Source information Block Start

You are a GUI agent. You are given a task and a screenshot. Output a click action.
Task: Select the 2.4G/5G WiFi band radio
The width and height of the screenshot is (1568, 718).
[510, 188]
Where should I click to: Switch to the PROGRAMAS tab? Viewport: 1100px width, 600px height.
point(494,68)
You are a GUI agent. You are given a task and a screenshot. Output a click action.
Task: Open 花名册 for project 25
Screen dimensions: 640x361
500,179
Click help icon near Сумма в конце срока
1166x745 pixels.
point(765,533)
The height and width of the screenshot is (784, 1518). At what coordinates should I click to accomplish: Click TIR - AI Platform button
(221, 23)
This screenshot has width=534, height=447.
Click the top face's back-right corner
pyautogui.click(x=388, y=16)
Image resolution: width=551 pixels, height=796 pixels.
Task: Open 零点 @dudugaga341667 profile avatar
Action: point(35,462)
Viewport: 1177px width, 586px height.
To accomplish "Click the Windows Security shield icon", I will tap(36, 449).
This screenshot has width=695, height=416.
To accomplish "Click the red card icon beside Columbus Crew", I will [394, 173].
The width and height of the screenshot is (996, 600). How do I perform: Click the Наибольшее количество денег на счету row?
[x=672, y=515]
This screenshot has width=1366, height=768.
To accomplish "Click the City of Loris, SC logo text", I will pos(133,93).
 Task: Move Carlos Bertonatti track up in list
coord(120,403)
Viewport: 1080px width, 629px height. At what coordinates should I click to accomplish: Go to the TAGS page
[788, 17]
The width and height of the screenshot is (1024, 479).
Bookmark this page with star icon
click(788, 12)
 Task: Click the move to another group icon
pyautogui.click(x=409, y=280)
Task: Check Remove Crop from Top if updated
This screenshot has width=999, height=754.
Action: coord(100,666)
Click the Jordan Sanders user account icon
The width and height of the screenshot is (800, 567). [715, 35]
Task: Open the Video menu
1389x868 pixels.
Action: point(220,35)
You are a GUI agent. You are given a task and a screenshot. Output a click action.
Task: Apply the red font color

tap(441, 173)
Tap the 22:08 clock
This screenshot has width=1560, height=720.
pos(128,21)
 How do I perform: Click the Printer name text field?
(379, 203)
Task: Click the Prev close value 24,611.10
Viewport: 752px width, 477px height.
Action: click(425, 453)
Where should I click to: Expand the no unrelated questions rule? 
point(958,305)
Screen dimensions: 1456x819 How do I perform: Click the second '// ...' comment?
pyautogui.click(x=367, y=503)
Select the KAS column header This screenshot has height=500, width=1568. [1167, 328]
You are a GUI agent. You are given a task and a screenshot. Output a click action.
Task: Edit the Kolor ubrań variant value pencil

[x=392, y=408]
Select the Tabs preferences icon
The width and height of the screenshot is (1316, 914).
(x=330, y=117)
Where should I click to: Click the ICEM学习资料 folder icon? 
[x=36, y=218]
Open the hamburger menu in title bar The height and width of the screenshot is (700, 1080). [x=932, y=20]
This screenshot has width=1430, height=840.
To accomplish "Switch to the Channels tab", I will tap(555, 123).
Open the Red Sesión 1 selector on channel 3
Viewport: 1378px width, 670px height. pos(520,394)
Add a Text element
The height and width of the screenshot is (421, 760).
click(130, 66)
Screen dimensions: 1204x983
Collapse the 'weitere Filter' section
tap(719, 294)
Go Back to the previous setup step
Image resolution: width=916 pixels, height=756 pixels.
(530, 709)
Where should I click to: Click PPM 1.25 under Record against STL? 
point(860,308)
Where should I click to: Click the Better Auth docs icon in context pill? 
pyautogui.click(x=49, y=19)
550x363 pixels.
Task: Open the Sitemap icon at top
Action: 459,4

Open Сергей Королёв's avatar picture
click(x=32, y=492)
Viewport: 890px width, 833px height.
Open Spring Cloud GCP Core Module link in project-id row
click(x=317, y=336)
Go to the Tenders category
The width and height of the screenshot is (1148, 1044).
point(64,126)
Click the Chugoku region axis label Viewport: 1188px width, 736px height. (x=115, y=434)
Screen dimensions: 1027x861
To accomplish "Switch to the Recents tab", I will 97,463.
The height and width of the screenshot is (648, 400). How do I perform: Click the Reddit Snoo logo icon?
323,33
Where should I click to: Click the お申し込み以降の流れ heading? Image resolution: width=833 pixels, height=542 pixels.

Source information Block End

* [Task requirements]: Nothing in the records above may be left out; repeat them exactly.

* [Response for this exercise]:
You are a GUI agent. You are given a task and a screenshot. Output a click action.
Task: Select the 2.4G/5G WiFi band radio
The width and height of the screenshot is (1568, 718).
[510, 188]
Where should I click to: Switch to the PROGRAMAS tab? Viewport: 1100px width, 600px height.
point(494,68)
You are a GUI agent. You are given a task and a screenshot. Output a click action.
Task: Open 花名册 for project 25
Screen dimensions: 640x361
500,179
Click help icon near Сумма в конце срока
1166x745 pixels.
point(765,533)
The height and width of the screenshot is (784, 1518). At what coordinates should I click to accomplish: Click TIR - AI Platform button
(221, 23)
This screenshot has width=534, height=447.
Click the top face's back-right corner
pyautogui.click(x=388, y=16)
Image resolution: width=551 pixels, height=796 pixels.
Task: Open 零点 @dudugaga341667 profile avatar
Action: point(35,462)
Viewport: 1177px width, 586px height.
To accomplish "Click the Windows Security shield icon", I will tap(36, 449).
This screenshot has width=695, height=416.
To accomplish "Click the red card icon beside Columbus Crew", I will [394, 173].
The width and height of the screenshot is (996, 600). How do I perform: Click the Наибольшее количество денег на счету row?
[x=672, y=515]
This screenshot has width=1366, height=768.
To accomplish "Click the City of Loris, SC logo text", I will pos(133,93).
 Task: Move Carlos Bertonatti track up in list
coord(120,403)
Viewport: 1080px width, 629px height. At what coordinates should I click to accomplish: Go to the TAGS page
[788, 17]
The width and height of the screenshot is (1024, 479).
Bookmark this page with star icon
click(788, 12)
 Task: Click the move to another group icon
pyautogui.click(x=409, y=280)
Task: Check Remove Crop from Top if updated
This screenshot has width=999, height=754.
Action: coord(100,666)
Click the Jordan Sanders user account icon
The width and height of the screenshot is (800, 567). [715, 35]
Task: Open the Video menu
1389x868 pixels.
Action: point(220,35)
You are a GUI agent. You are given a task and a screenshot. Output a click action.
Task: Apply the red font color

tap(441, 173)
Tap the 22:08 clock
This screenshot has width=1560, height=720.
pos(128,21)
 How do I perform: Click the Printer name text field?
(379, 203)
Task: Click the Prev close value 24,611.10
Viewport: 752px width, 477px height.
Action: click(425, 453)
Where should I click to: Expand the no unrelated questions rule? 
point(958,305)
Screen dimensions: 1456x819 How do I perform: Click the second '// ...' comment?
pyautogui.click(x=367, y=503)
Select the KAS column header This screenshot has height=500, width=1568. [1167, 328]
You are a GUI agent. You are given a task and a screenshot. Output a click action.
Task: Edit the Kolor ubrań variant value pencil

[x=392, y=408]
Select the Tabs preferences icon
The width and height of the screenshot is (1316, 914).
(x=330, y=117)
Where should I click to: Click the ICEM学习资料 folder icon? 
[x=36, y=218]
Open the hamburger menu in title bar The height and width of the screenshot is (700, 1080). [x=932, y=20]
This screenshot has width=1430, height=840.
To accomplish "Switch to the Channels tab", I will tap(555, 123).
Open the Red Sesión 1 selector on channel 3
Viewport: 1378px width, 670px height. pos(520,394)
Add a Text element
The height and width of the screenshot is (421, 760).
click(130, 66)
Screen dimensions: 1204x983
Collapse the 'weitere Filter' section
tap(719, 294)
Go Back to the previous setup step
Image resolution: width=916 pixels, height=756 pixels.
(530, 709)
Where should I click to: Click PPM 1.25 under Record against STL? 
point(860,308)
Where should I click to: Click the Better Auth docs icon in context pill? 
pyautogui.click(x=49, y=19)
550x363 pixels.
Task: Open the Sitemap icon at top
Action: 459,4

Open Сергей Королёв's avatar picture
click(x=32, y=492)
Viewport: 890px width, 833px height.
Open Spring Cloud GCP Core Module link in project-id row
click(x=317, y=336)
Go to the Tenders category
The width and height of the screenshot is (1148, 1044).
point(64,126)
Click the Chugoku region axis label Viewport: 1188px width, 736px height. (x=115, y=434)
Screen dimensions: 1027x861
To accomplish "Switch to the Recents tab", I will 97,463.
The height and width of the screenshot is (648, 400). How do I perform: Click the Reddit Snoo logo icon?
323,33
Where should I click to: Click the お申し込み以降の流れ heading? Image resolution: width=833 pixels, height=542 pixels.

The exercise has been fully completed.